How do You Engage People?

Gartner analyst Adam Sarner released a report and and published a Forbes article on what this means for marketers and businesses trying to engage customers. Jeremiah Owyang also had very insightful comments about engaging people in online communities.

If you are going to use Online Communities to improve your corporate productivity, its important to understand the ideas because some of the challenges are a little different as are some of the opportunities.

Gartner's The Four Levels of Engagement:
  • Up to 3 percent of individuals will be creators, providing original content and can be advocates that promote your product and services.
  • Between 3 percent and 10 percent of individuals will be contributors, essentially followers, who add to the conversation, but don't initiate it.
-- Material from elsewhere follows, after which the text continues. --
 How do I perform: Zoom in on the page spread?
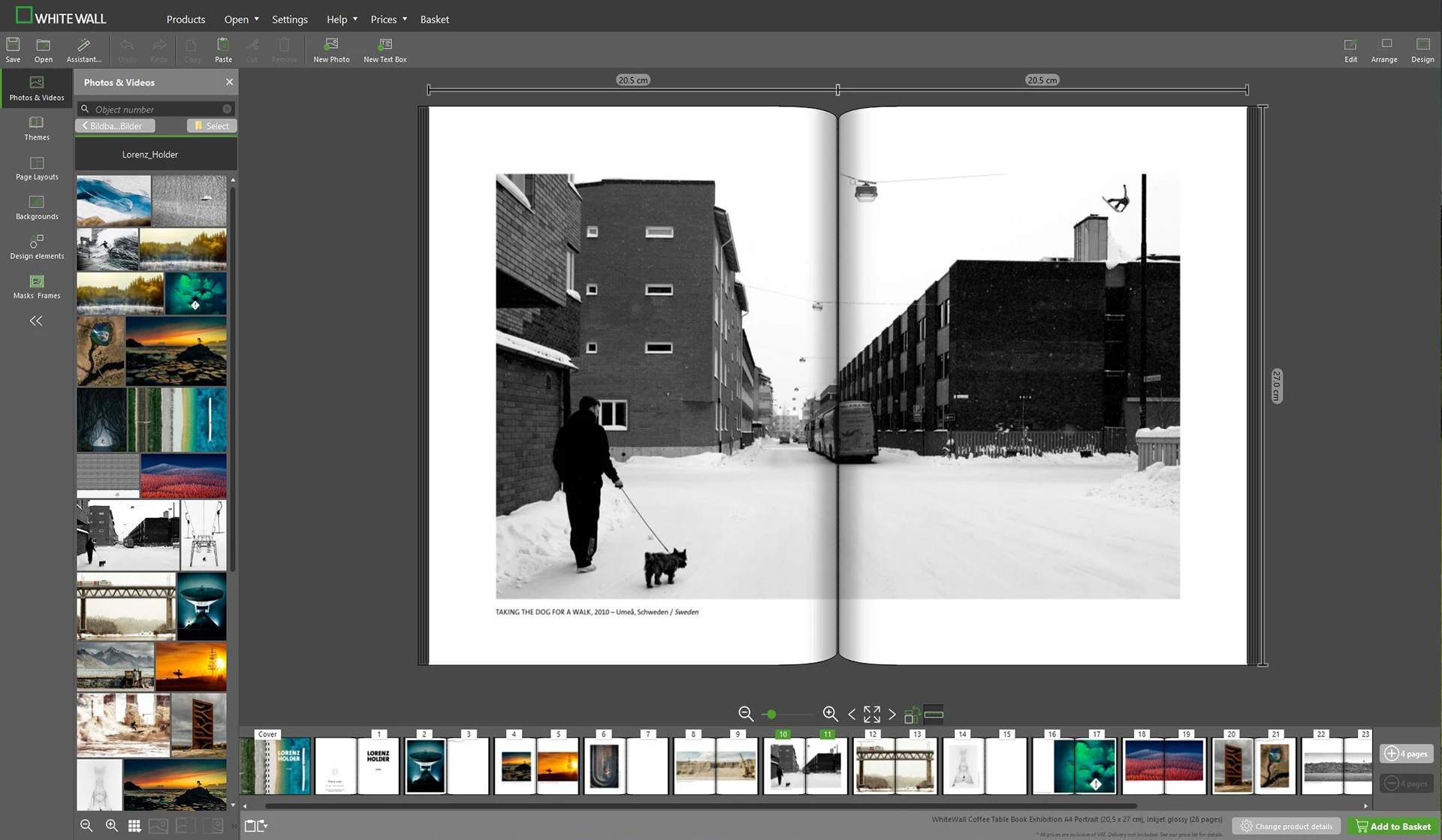(x=830, y=714)
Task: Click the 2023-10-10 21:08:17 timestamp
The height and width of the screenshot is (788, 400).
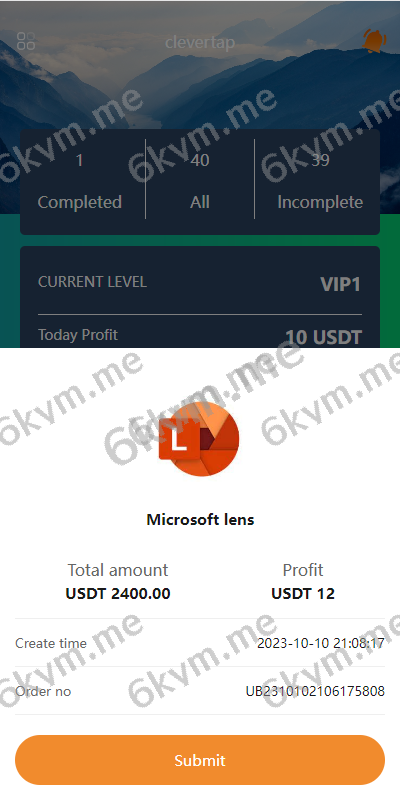Action: (x=321, y=643)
They can recommend products and services as customers move through a buying process, looking for purchasing advice.
  • Between 10 percent and 20 percent of individuals will be opportunists, who can further contributions regarding purchasing decisions. Opportunists can "add value" to a conversation that's taking place, while walking through a considered purchase.
  • Approximately 80 percent of individuals will be lurkers (and all users start as such), essentially spectators, who reap the rewards of online community input, but only absorb what is being communicated. However, they can implicitly contribute and validate indirectly reporting the value from the rest of the community.
The Challenges
The biggest challenge is the number of people participating on internal online communities. If you have a potential customer community of tens-, hundreds of thousand or millions of customers, having 3% creators, 3 to 10% contributors, 10 to 20% opportunists is probably survivable. The large numbers of potentials mean that you'll get enough members contributing to make a difference.
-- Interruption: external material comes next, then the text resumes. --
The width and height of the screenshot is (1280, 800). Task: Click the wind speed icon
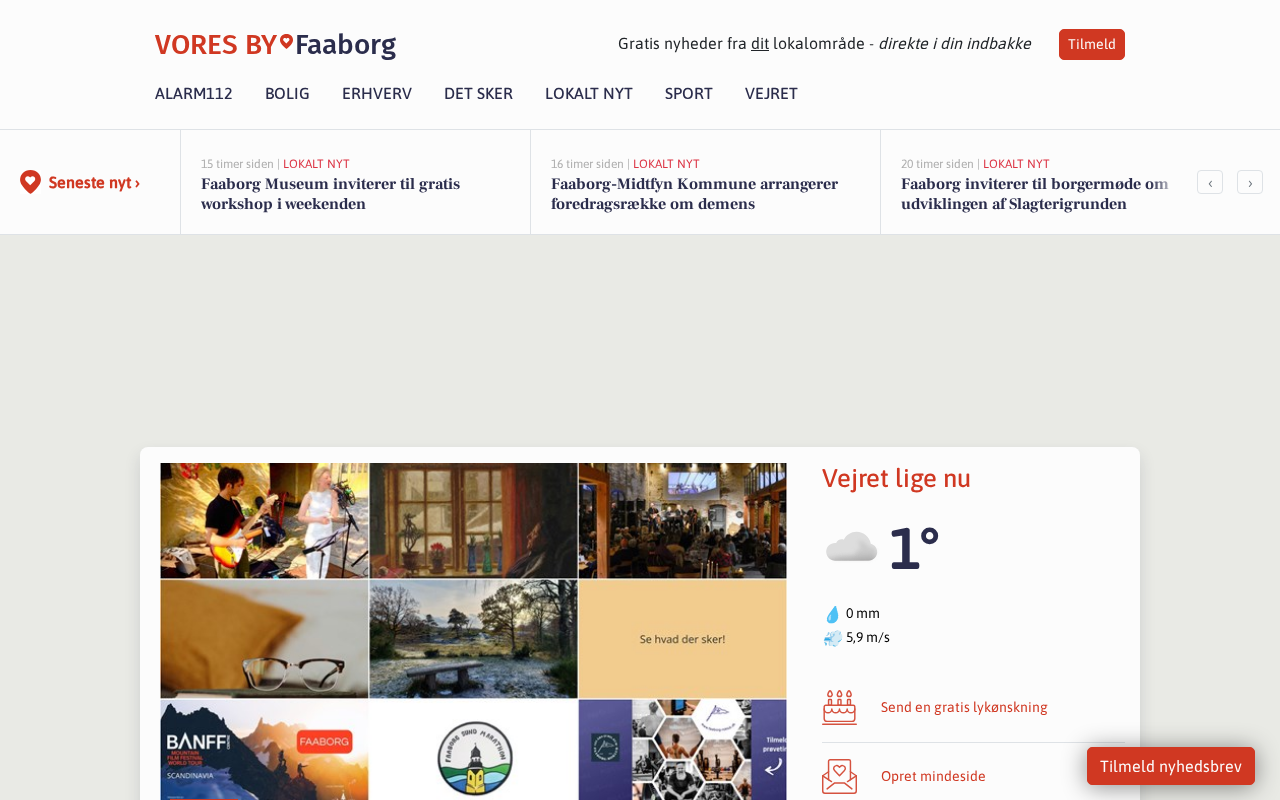point(832,638)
If you have a team of 50 people who are distributed around the world and you want them to participate, 3% participation is pretty scary. [Editor: actually, it's your participation that's pretty scary.]

The Opportunity
The opportunity really lays in creating a way for the lurkers to participate. Prediction markets, polls, questions and answers must be aligned in ways that get meaningful input from a broader group without requiring large investments of time.

The goal of two to three minutes a week should be the first step in engaging lurkers. You must track when they have engaged and acknowledge it. The immediate recognition of a lurkers new engagement will be key to engaging them further. Their engagement must be meaningful and productive if companies are going to derive value from online communities.

People participate and engage in a community because they feel recognized and that they are a part of something larger than themselves. For businesses this offers a great advantage. Projects engage people in the business and intelligent use of online communities increase focus and productivity.

Photo credit: jeremiah_owyang

1 comment:

Jerri said...

I love this article.
Exploring new ways to engage customers and recognizing the influence of online communities is vital. It seems like we are still trying to engage/reach that 80%, but today their ability to indirectly report your products value to the rest of the community has greatly increased!

Your trackbacks are excellent. Thanks for the info.